Each exercise has unique biomechanical characteristics, resulting in varying velocity profiles. The same goes for athletes, but we’ll focus on that another day.
For instance, the 1RM velocity for a squat will differ from that of a bench press or deadlift. It’s essential to establish specific velocity benchmarks for each lift to accurately assess and optimize performance.
In general — for a Back Squat, 1RM typically occurs around .32 m/s. For a Bench Press, that 1RM is more around .18 m/s. For a Deadlift, that 1RM drops to an even lower .14 m/s.
One helpful way to create your own standards for both lifts & athletes is to have them perform a load-velocity profile for all of your KPI lifts.
Load-velocity profiling refers to the systematic assessment of an athlete’s performance across various loads in a given lift. This process aims to establish personalized profiles that showcase the unique force production characteristics of each individual.
Essentially, load-velocity profiling allows us to learn more about how an athlete’s strength output varies in response to different loads and movement velocities in various lifts.
The concept of load-velocity profiling is rooted in the understanding that an athlete’s performance is not static but rather dynamic and multifaceted.
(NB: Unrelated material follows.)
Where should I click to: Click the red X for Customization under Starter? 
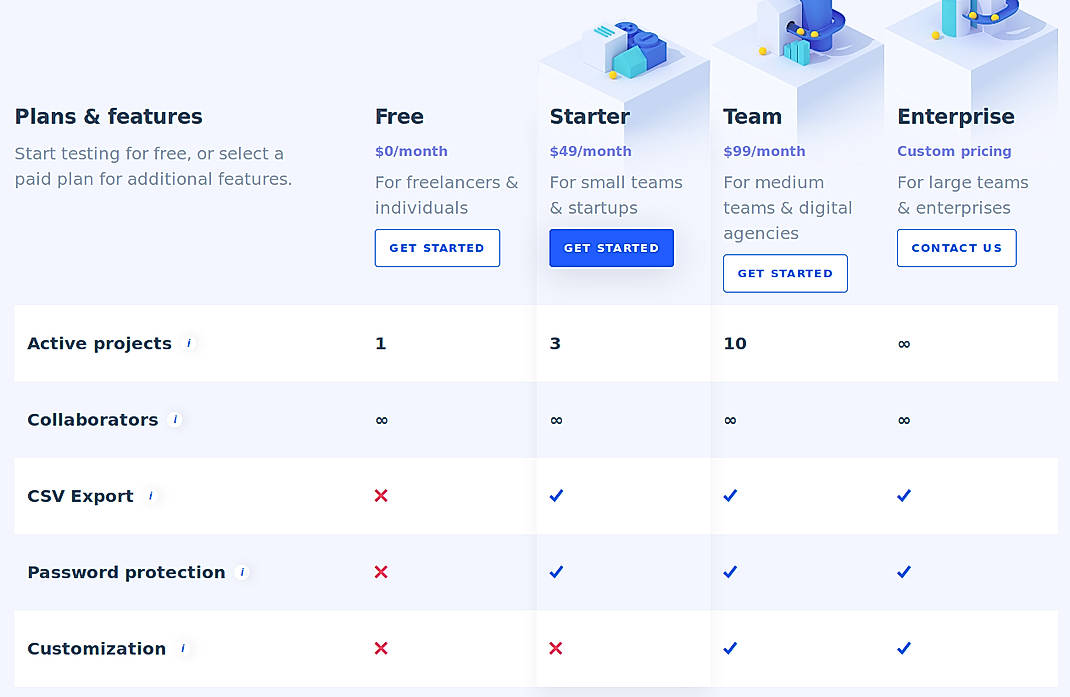coord(556,648)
By evaluating an athlete’s ability to generate force at varying loads, we gain valuable insights into their strength-speed profile.
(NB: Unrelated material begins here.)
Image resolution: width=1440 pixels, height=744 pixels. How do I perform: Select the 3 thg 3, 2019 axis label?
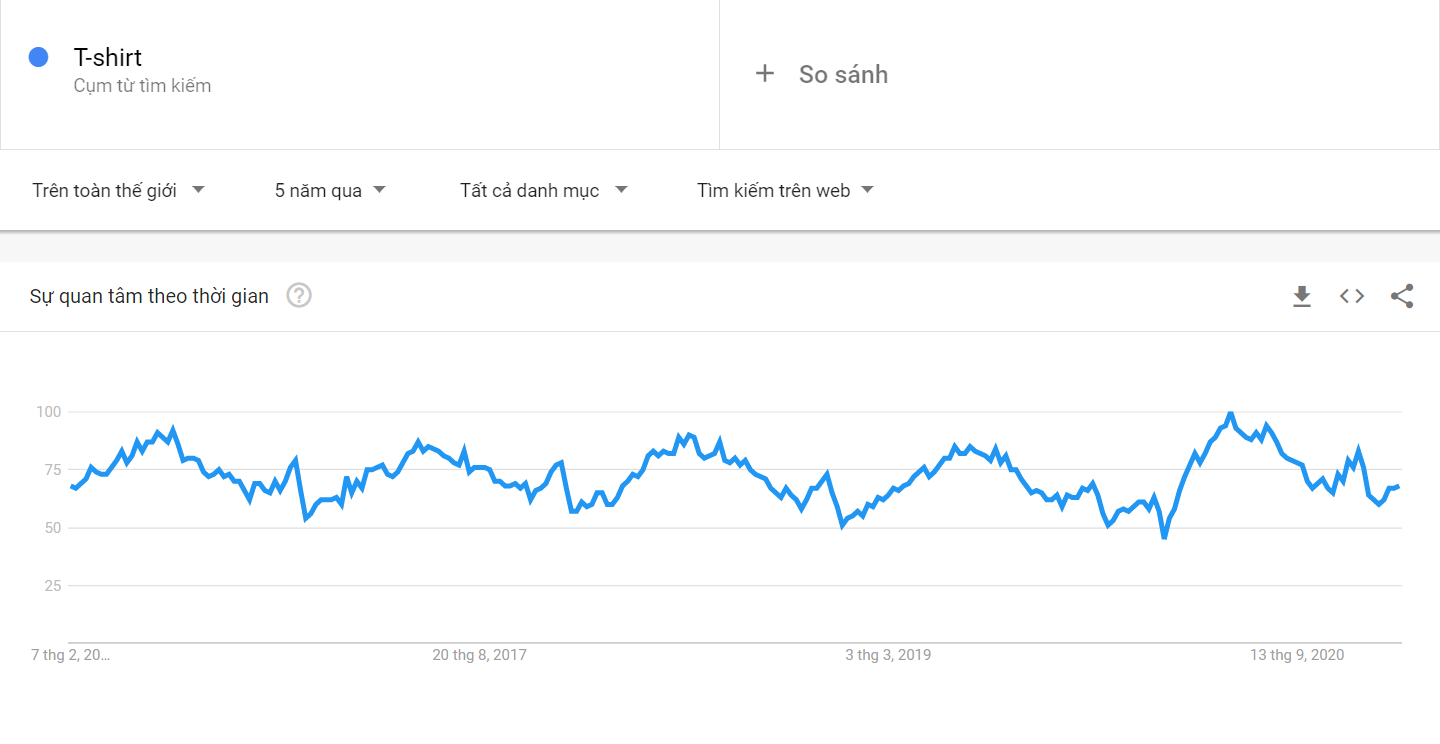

5. Misconception: MV, MPV and PV are all the same, right?
Understanding the distinction between Mean Velocity (MV), Mean Propulsive Velocity (MPV), and Peak Velocity (PV) is crucial for effective VBT work.
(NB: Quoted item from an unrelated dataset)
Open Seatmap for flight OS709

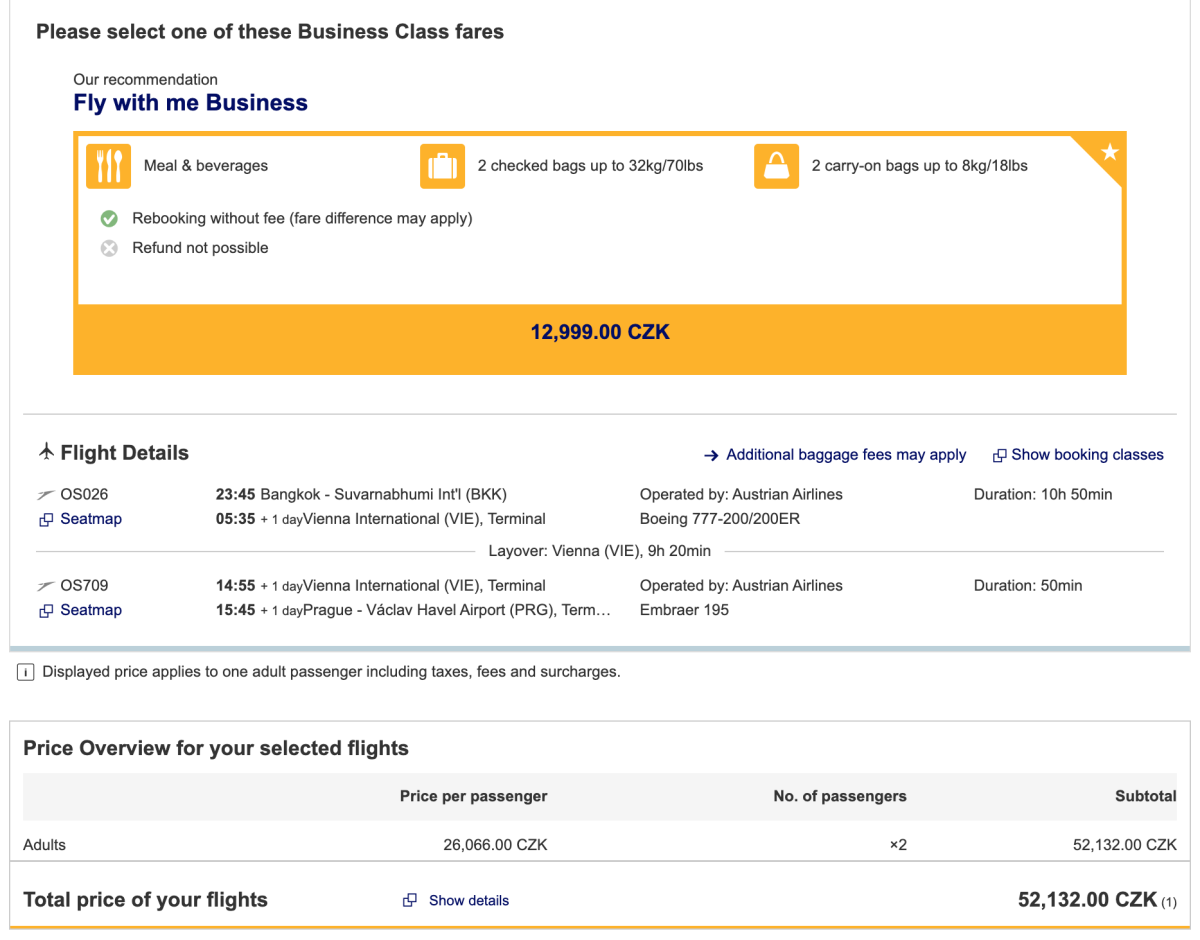[90, 610]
Mean Velocity (MV) is the average velocity across the entire concentric phase. MV is useful for assessing overall and broad movement velocity, and can be utilized to determine the intensity of the exercise relative to an individual’s capabilities.
Mean Propulsive Velocity (MPV) is the average velocity from the start of the concentric phase until the acceleration is less than gravity (-9.81 m/s²), also known as the propulsive phase. MPV excludes the deceleration phase or any floating phase, which occurs after the peak force has been exerted.
Peak Velocity (PV) refers to the maximum instantaneous velocity value reached during the concentric phase of a lift. This represents the athlete’s absolute capabilities better than MPV or MV in some cases and only considers the exact moment in which that peak was reached.
Blending these metrics can lead to confusion and misinterpretation of data. Utilizing each velocity type appropriately provides a clearer picture of an athlete’s performance and areas for improvement.
For example, ballistic movements such as Olympic lifts are best measured in Peak Velocity, while traditional lifts such as a Back Squat would be best measured in MPV or MV.
Both MV and MPV are valid & reliable metrics, however, they are slightly different which could lead coaches to favor one or the other based on their environment, athlete population and goals in training.
The main difference between MPV and MV is that MPV only captures the average velocity of the portion of the movement where the lifter is actively propelling the resistance upward.
In practical terms, MPV is often considered a more relevant metric as it only reflects the speed at which force is being effectively applied to move the resistance against gravity.
And, while PV may offer a more reliable interpretation of an athlete’s maximal outputs, MPV gives a more comprehensive linear trend when constructing load-velocity profiles and other load estimations.
Vitruve users will always have access to MV, MPV and PV values. But when in doubt, we recommend using MPV for all non-ballistic movements and using PV for all ballistic movements.As you can see, there are misconceptions that can lead coaches to either push back on the use of velocity based training, or to use it incorrectly, which will lead to a lack of understanding of why VBT can be so valuable.
Understanding these concepts will change your perspective on velocity based training completely.